Now, with the help of new hardware and software, Athens Police Department officers will be able to acquire this data to arrest criminals that were previously unobtainable.
APD is acquiring a $15,600 hardware and software package from Cellebrite, a mobile forensics company, said Athens Police Chief Tom Pyle. The package would allow the department to acquire text-data evidence 40 times faster than their current rate.
Previously, phones acquired as evidence needed to be sent to Columbus Police Department for data acquisition, which took as long as six weeks to complete, Pyle said in a previous Post article.

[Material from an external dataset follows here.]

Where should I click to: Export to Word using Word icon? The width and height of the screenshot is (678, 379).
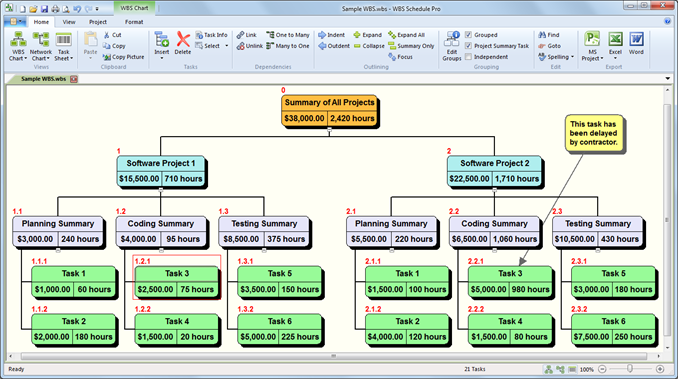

“For crimes that involve passion, like domestic violence … (four to six weeks) is a long time,” Pyle said. “The evidence that sits on (cell phones) is really volatile. In my mind, ($15,600) is a small price to pay for the security of our community.”
After the Cellebrite package is purchased, deleted data can be acquired by APD within 24-hours, Pyle said, adding that he expects officers to use the technology multiple times each week.
“There is a pressing need for it, on a regular basis as much as two to three times a week,” Pyle said.
The advancement of cell phone technology heightens the need for modern forensic equipment at police departments, said Ohio University Police Department Chief Andrew Powers, who added that he hopes to acquire a similar program for OUPD or share APD’s hardware-software.
“If you look at the Steubenville case in eastern Ohio, text messages were an integral part of that prosecution,” Powers said. “It’s a reality these days that it is a very useful tool.”
Washington County Sheriff’s Office has a Cellebrite system, according to Chief Deputy Mark Warden, who called the technology a “very valuable asset.”
While the office has primarily used the hardware-software for rape and stalking cases, Warden said deputies have solved a variety of different crimes by using the technology.
“We’ve used it for all kinds of cases because everyone communicates by cellphone,” Warden said.
Not all cellphones are susceptible to the data-acquisition, though, Pyle said.
“We have to have the legal right to search the phone. We couldn’t search a phone instantly after an arrest,” Pyle said. “We’d have to have probable cause to believe there is evidence of a crime on that phone and then we would have to get a search warrant or permission from the owner to search it.”